Africa operators day, were AFRINIC and ISOC had a full day dedicated to transition mechanism and peering and interconnection
IPv6 mailing lists and Task force, still in need for more participants to get the ball properly running     
www.af6tf.net
So all the mechanisms are there for us to start working and as MARK TINKA said ROME was not built in a day, but I am happy with the progress that is happening in the region.

Now to add some controversy to the discussion so that I don't seem like I am just advocating for the IPv6 stuff
For world IPv6 launch that is taking place in 2 days 
0 African operators have signed on 
and last I saw less than 10 content providers including AfriNIC signed up
even though I know for a fact that some ISPs and content providers qualify, but again signing up for the event is their choice and their choice alone, I am just happy that they are doing IPv6.

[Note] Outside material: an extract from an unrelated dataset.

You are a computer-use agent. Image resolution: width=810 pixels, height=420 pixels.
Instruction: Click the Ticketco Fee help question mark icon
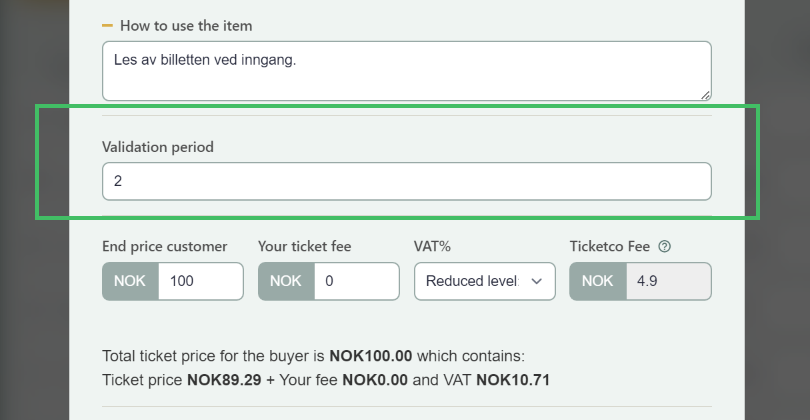[664, 246]
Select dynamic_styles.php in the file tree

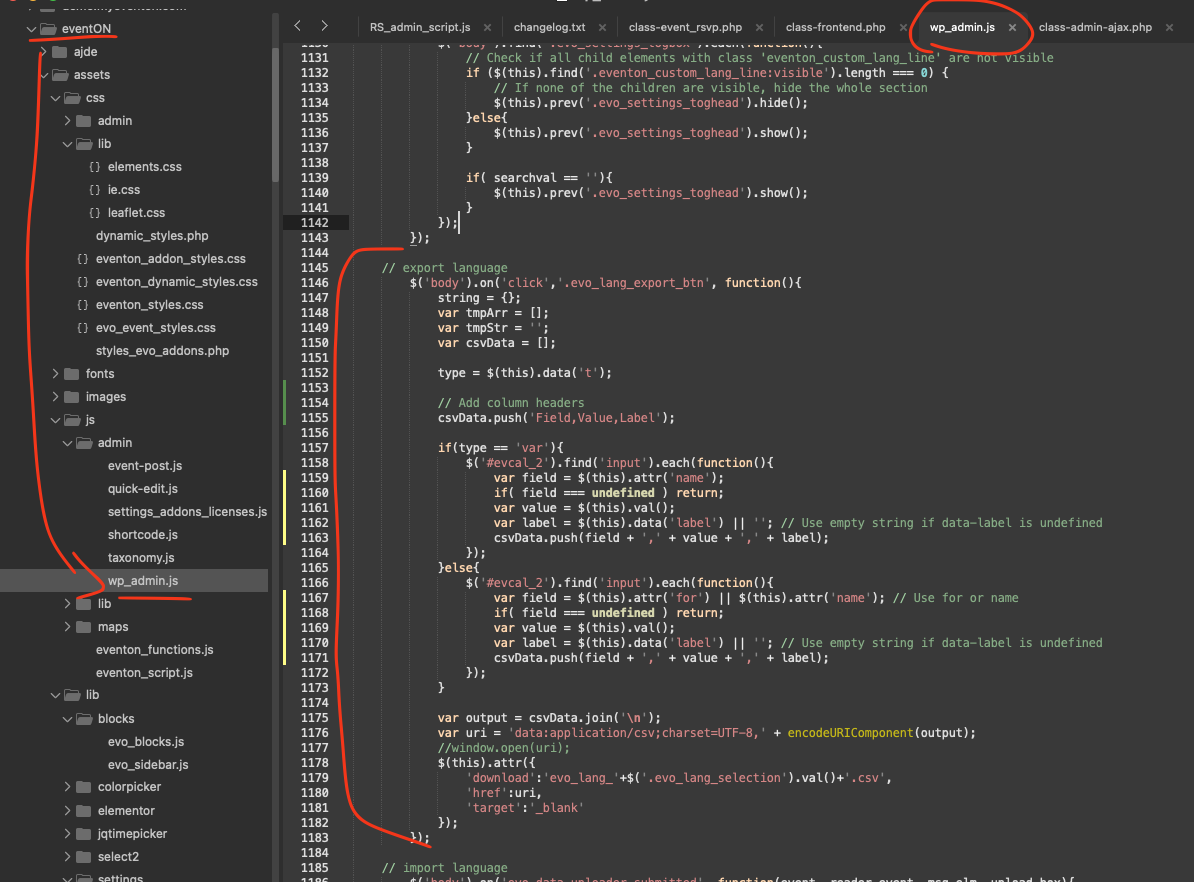152,236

Also for those comfortable with the IPv4 space we have and that claim it will be the west's problem to fix there are people now talking about planning on turning IPv4 off, or finding models were they can start billing extra for IPv4 traffic that runs over an IPv6 enabled network 
I am not saying it will happen anytime soon, but again, see how fast the snowball effect of IPv6 since early 2010 has formed.
http://gcn.com/articles/2012/05/25/cybereye-world-ipv6-launch-day-keep-or-dump-ipv4.aspx
http://gcn.com/articles/2011/10/21/cybereye-va-ipv6-turn-off-ipv4.aspx

last but not least and sorry for the long email, I just joined the conversation a bit late 
for those looking for business cases I will quote some from Google's "Enterprise IPv6 deployment Experience Report", in the book they discuss why google went for v6
1) Innovation. The process of innovation forces us to experiment, take risks and most importantly create.
2) Dogfooding. Google engineers are constantly working on new products and features. Before publicly releasing them they try them out entirely  
3) They were running out of private RFC 1918 addresses. same as what happened on the global level. (now I personally know of two networks here in Africa that have similar issues and the only reason keeping them from going to real v6 or even real v4 is the misconception of NAT security, hopefully by the end of the year Mukom and his team can change their minds)
4) If you build it they will come. Google started its plans 3 to 4 years before global depletion just to be ready today to turn v6 on and leave it on.